I went back to managing my dissociative episodes the best that I could, but the last two years have been filled with traumatic setback after traumatic setback, which is making my symptoms present in that peculiar, unfamiliar way again—making me go back to suspecting that I was either misdiagnosed, or have yet to be diagnosed with something that is congruent with dissociation itself. I'm not claiming that it's DID, or OSDD, or even ID (BPD), DA, DPD/DRD, etc. I'm not self-diagnosing myself with anything here, and I do not wish to, because I don't want to fall back into psychosis.
However, my current therapist did suggest that it would be a good idea to keep track of my symptoms, how things change before, during, and after those dissociative episodes, to try and identify the changes in identity that I DO feel in order to pin-point those feelings of change in therapy and connect them to triggers—so that I can hopefully work through that trauma and get to the root cause. That is what this account is for, since posting about it is a more compelling feeling than hiding it away in a notes app, and I also need to work through the feelings of shame around this issue I have.
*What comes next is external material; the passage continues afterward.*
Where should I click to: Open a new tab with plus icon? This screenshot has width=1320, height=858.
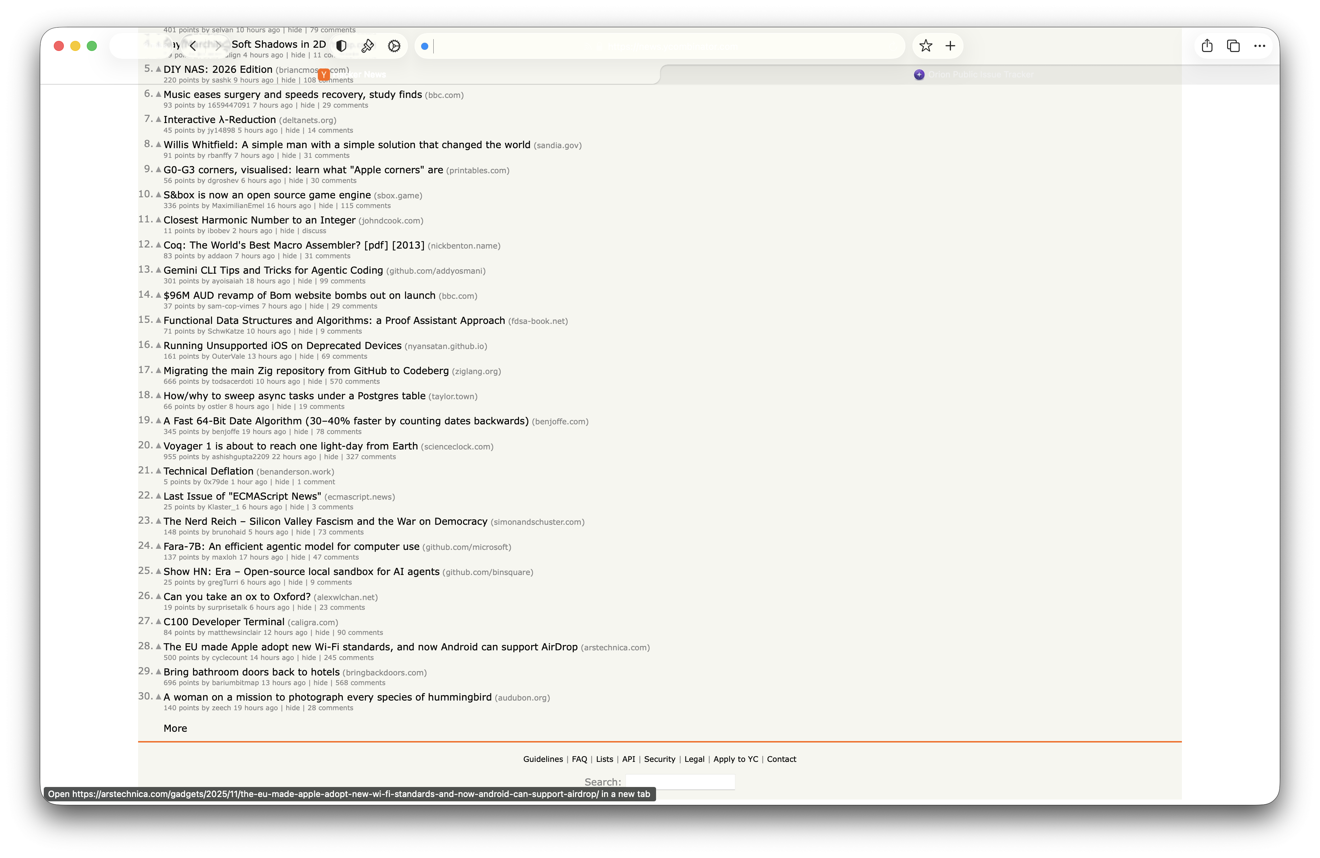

I'm not "fictive heavy," my differences in identity are not "dating" each other, there is no "innerworld," I do not have 5000 "alters," the different parts of myself do not have 1000 xenodenders each, I do not believe in "endogenic" or "stressgenic" or "tupla" bullshit, none of them are "holders" of anything, there are no "doubles," there is no "source heavy," none of them change my sexuality or gender—and I can recognize, without a shadow of a doubt, that each difference in identity—is me.
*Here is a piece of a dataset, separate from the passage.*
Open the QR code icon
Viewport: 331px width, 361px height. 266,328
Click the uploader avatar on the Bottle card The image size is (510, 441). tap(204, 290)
They are not separate individuals. They are not their own people. Everything that they "like," everything that they "say," it all ties back, to me. The differences in individually during dissociation, they ARE me. They make UP me, and I refuse to fall into medical misinformation again. I have absolutely no desire to participate in "system spaces," 99% of you are the worst and most toxic people to cross this earth, and I want nothing to do with it.
There is no "we," there is no "system," there is just I. Me. And this account to track my symptoms to later bring to my therapist each month.